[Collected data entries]
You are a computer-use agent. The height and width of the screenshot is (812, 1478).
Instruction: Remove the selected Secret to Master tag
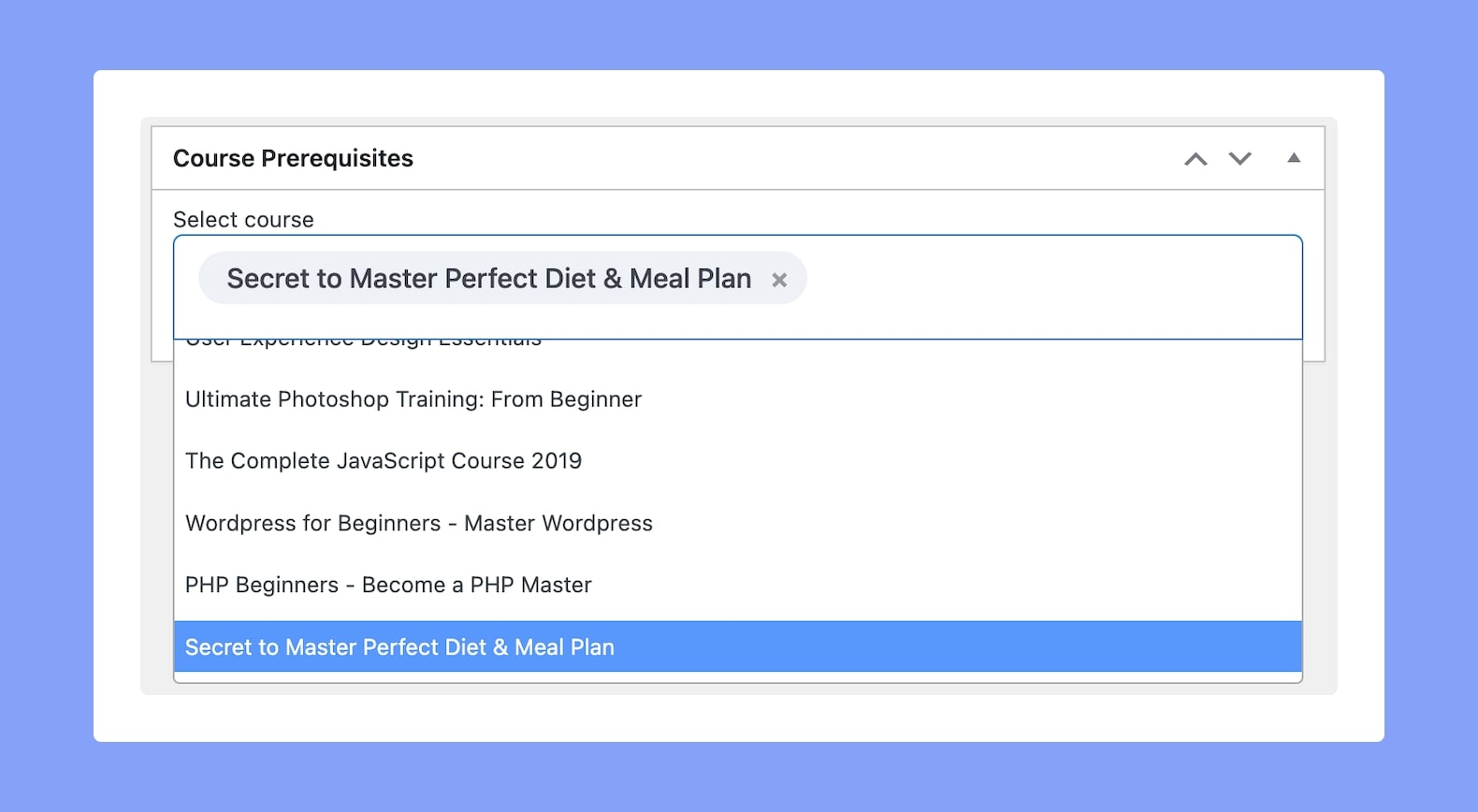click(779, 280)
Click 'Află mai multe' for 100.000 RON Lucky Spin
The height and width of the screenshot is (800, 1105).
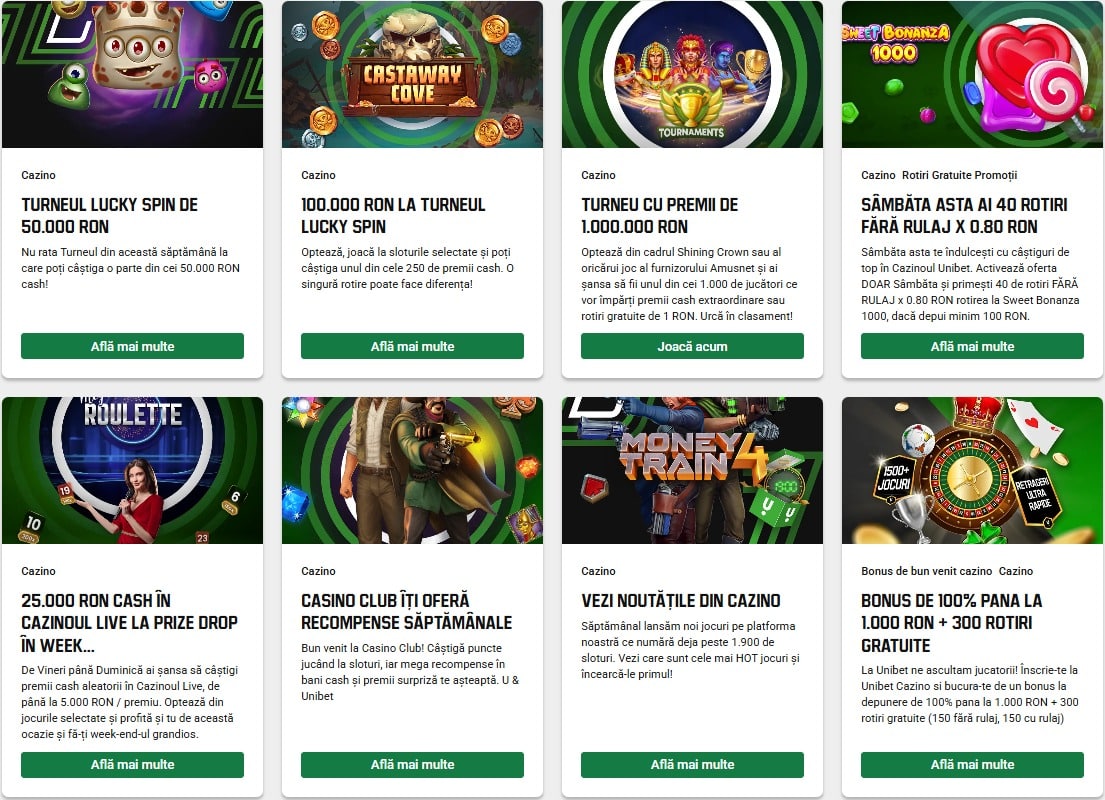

» BRIEF
Give back, word for word, the lines from the one with "Click 'Află mai" to the end of the records above, and no pictures.

» SOLVED EXERCISE
Click 'Află mai multe' for 100.000 RON Lucky Spin
The height and width of the screenshot is (800, 1105).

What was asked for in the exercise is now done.